Na podstawie opracowania Jolanty Hajdasz Friszke ocenił słuchalność RWE na do 20 proc. społeczeństwa - w czasie, kiedy nic się nie działo. - Gdy napięcie rosło, słuchalność sięgała 50 proc. posiadaczy odbiorników i obejmowała ludzi różnych grup i stanów - powiedział. Dodał, że były takie grupy jak duchowieństwo, dziennikarze, literaci, adwokaci, w których radia słuchało nawet 70-80 proc., RWE słuchali także - "przynajmniej w latach 60." - robotnicy.

RWE amerykańskim narzędziem

- Od 1978 r.

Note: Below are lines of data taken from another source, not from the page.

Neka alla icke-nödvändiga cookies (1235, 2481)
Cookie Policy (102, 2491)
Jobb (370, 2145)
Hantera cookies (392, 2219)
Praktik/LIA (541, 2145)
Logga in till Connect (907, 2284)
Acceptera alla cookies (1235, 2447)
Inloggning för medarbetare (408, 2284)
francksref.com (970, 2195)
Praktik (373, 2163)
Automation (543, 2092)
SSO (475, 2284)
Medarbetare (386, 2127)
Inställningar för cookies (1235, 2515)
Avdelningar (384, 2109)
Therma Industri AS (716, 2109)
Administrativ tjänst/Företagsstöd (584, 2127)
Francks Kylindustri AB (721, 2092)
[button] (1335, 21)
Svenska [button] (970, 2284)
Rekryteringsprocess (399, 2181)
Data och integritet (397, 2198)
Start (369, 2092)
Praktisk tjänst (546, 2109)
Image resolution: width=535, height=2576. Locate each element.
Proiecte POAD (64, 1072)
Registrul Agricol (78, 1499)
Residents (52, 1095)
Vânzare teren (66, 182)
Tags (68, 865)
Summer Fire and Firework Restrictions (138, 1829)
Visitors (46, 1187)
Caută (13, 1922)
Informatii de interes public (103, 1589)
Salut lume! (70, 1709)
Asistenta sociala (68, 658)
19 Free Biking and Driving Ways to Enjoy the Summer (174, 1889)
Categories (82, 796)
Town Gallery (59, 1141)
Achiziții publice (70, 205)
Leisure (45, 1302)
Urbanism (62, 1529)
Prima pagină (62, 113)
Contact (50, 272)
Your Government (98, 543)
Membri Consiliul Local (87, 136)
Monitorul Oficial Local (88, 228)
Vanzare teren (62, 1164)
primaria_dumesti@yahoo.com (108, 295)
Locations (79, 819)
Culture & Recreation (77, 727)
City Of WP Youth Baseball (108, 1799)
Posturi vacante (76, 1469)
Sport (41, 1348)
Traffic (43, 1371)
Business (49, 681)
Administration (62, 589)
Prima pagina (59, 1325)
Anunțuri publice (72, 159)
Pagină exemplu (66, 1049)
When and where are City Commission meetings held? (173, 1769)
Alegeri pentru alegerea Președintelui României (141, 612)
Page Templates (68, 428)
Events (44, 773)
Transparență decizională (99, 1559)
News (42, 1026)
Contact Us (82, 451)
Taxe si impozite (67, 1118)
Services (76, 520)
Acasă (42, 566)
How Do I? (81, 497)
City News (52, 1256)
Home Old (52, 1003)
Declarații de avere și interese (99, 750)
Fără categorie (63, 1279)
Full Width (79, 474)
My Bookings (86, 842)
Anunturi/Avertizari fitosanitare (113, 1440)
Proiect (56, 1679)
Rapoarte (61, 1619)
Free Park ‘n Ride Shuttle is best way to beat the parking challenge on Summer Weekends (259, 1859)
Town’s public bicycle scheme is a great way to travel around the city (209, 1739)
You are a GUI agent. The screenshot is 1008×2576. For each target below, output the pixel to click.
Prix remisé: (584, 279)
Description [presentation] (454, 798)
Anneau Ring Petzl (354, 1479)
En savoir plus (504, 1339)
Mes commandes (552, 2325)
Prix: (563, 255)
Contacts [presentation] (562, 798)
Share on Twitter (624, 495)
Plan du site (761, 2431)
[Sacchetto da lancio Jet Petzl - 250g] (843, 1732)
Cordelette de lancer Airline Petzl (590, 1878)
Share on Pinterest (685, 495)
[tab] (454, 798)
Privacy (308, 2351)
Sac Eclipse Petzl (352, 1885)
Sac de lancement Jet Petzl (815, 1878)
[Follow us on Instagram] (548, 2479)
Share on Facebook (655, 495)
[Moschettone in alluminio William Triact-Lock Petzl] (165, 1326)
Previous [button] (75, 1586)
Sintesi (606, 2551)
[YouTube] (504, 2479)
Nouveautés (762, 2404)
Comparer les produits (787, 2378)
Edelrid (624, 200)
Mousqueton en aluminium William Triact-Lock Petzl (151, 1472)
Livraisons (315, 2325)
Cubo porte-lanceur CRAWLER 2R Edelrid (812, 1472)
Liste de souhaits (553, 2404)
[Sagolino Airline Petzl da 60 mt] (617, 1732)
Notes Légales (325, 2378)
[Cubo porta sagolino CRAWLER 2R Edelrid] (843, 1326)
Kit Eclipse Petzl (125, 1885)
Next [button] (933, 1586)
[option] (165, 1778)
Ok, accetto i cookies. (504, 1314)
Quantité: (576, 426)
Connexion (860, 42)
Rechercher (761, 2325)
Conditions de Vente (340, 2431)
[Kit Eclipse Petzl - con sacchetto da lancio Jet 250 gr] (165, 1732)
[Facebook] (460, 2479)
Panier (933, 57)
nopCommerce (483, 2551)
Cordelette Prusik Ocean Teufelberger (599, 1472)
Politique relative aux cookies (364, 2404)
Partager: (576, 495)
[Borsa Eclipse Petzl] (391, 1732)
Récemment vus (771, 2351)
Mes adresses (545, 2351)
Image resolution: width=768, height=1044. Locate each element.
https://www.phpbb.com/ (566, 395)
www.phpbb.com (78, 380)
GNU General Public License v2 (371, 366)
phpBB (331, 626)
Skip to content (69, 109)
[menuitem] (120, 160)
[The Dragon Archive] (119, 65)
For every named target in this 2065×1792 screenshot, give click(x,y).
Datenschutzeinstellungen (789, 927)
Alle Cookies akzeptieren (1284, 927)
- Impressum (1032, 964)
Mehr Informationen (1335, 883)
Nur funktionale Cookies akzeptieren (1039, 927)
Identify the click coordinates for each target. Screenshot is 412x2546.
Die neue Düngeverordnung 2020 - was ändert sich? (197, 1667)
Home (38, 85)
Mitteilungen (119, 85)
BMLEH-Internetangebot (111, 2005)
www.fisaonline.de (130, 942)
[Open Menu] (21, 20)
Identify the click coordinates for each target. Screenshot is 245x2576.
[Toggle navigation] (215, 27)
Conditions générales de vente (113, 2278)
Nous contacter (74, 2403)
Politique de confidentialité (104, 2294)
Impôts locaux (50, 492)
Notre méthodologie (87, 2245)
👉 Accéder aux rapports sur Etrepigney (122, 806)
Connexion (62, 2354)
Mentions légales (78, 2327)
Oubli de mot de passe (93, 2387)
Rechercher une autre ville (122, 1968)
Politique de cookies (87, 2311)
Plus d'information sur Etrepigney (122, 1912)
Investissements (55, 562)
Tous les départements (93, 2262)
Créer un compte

RWE właściwie słuchaliśmy jak narkotyku, bez tego nie można było się po prostu obyć. Znaliśmy na pamięć głosy redaktorów; wiedzieliśmy, o której jest "Panorama", o której "Fakty, Wydarzenia, Opinie" - wspominał Ryszard Blajerski, w latach 80. jeden z założycieli komitetu strajkowego oraz komitetu zakładowego "S" w Lubelskich Zakładach Naprawy Samochodów.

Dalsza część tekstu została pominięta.